Having read the original book, it made a reasonable (perhaps even convincing) case that IBM knew, or should have known what their tabulators would be used for - it also made a reasonably convincing case that IBM America had little control over its German subsidiary after 1936-7. The only thing IBM could have done was to declined to sell to the German government, which would have resulted in a prompt nationalization.


So from '37, you'd contend, they had no sharing of skills, workers, or information? Why did they retain the same name if they were separate companies?

Did IBM in USA get money for use of trademarks, patents, etc., From IBM in Germany?


They never had the same name, dehomag vs IBM, and with currency controls, money from Germany flowed to a trickle.

The Edwin Black book makes this clear, lays it all out in an interesting story.


I'm not sure how much of this was detailed in the original book (I haven't read it) but the 2012 update claims to have revealed new material:

>Among the newly-released documents and archival materials are secret 1941 correspondence setting up the Dutch subsidiary of IBM to work in tandem with the Nazis, company President Thomas Watson’s personal approval for the 1939 release of special IBM alphabetizing machines to help organize the rape of Poland and the deportation of Polish Jews, as well as the IBM Concentration Camp Codes including IBM’s code for death by Gas Chamber.

Separately:

>... a newly released copy of a subsequent letter dated June 10, 1941, drafted by IBM’s New York office, confirms that IBM headquarters personally directed the activities of its Dutch subsidiary set up in 1940 to identify and liquidate the Jews of Holland.

It seems to me that there is evidence of direct involvement at least up until the US declared war in December 1941.

Source

https://www.huffpost.com/entry/ibm-holocaust_b_1301691


A quick read of the linked article suggests that maybe the author is somewhat confused about the difference between writing "computer code(s)" (software), which often requires extensive skill, and the assignment of simple numerical codes to various things for tracking purposes within the computer system, which is as straightforward as it sounds. The former is more of an engineering function while the latter is more clerical. Also, it is not at all surprising that the equipment and cards and whatever that the Nazis were using might bear the names/logos of IBM and Dehomag and such, even if those folks were completely out of the loop by then.

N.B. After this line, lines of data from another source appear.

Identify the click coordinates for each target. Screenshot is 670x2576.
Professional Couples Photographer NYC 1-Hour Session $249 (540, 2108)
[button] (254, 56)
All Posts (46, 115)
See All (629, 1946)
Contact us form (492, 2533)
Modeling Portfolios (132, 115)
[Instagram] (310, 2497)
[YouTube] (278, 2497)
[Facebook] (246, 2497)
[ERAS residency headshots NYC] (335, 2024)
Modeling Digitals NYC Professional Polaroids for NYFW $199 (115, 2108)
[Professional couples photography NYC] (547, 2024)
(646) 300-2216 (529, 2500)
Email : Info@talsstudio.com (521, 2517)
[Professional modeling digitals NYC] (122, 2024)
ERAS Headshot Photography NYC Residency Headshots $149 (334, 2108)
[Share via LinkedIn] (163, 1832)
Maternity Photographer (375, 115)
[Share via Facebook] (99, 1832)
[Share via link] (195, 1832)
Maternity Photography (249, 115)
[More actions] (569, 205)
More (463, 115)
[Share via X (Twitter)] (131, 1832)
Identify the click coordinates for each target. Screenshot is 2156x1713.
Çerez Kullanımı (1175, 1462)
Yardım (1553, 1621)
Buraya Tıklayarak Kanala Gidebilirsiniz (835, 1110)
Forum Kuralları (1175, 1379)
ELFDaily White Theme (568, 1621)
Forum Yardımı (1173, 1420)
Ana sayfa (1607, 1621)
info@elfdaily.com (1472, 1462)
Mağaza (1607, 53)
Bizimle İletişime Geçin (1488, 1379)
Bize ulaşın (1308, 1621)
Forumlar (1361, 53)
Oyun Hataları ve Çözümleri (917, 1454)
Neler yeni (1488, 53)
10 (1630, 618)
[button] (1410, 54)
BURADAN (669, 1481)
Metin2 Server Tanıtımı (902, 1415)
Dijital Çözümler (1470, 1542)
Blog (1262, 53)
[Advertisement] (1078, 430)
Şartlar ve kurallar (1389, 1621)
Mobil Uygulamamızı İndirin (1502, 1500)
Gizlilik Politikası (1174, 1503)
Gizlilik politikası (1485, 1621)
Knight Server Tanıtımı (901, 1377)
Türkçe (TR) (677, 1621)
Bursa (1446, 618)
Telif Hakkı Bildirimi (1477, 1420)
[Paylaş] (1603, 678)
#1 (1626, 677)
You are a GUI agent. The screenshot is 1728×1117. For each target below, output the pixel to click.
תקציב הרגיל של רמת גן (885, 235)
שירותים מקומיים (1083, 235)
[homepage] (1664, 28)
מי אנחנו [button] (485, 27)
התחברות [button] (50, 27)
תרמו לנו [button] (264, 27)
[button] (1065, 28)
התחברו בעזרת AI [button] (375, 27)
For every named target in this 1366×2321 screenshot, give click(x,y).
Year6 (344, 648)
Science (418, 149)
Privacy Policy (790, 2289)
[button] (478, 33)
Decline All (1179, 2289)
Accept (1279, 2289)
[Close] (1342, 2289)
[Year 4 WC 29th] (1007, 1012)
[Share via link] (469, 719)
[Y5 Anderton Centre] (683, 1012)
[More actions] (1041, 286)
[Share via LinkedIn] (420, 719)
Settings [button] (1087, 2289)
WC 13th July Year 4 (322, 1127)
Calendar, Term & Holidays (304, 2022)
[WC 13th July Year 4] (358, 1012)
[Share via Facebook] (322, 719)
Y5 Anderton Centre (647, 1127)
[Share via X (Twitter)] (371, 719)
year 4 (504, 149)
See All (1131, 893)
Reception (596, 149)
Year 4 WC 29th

That said, the author also makes mention of new documents in order to back up his claims. I would have to review such documents for myself (and I may do this when I get the chance), because it's been my experience that when the press or whoever claims to have "smoking gun" documents, those documents often don't necessarily say what they're being claimed to say.


>A quick read of the linked article suggests that maybe the author is somewhat confused

Not likely. From Wikipedia:

In the early 1990s Black served as the editor-in-chief for OS/2 Professional magazine and OS/2 Week and reported on OS/2 users and technology.

>the author also makes mention of new documents in order to back up his claims. I would have to review such documents for myself (and I may do this when I get the chance), because it's been my experience that when the press or whoever claims to have "smoking gun" documents, those documents often don't necessarily say what they're being claimed to say.

Ah yes, the old "fake news" defence.


> In the early 1990s Black served as the editor-in-chief for OS/2 Professional magazine and OS/2 Week and reported on OS/2 users and technology.

He's a journalist, not a techie. Just because he did some tech reporting and such back in the day doesn't necessarily mean that he has a clue, especially given the vintage of the tech that we're discussing here.

> Ah yes, the old "fake news" defence.

Yeah, you should maybe get a clue about that yourself! :)

And you should know that if and when various "smoking gun" documents turn up in court, as has been happening quite a bit lately, judges tend to react rather harshly if they don't actually say what they're claimed to say. This has also been happening quite a bit lately.


> If an American company was making and selling trains to Germany during the war specifically tailored for transporting people in large quantities knowing what they were using it for, then I imagine most people would see multiple issues with that.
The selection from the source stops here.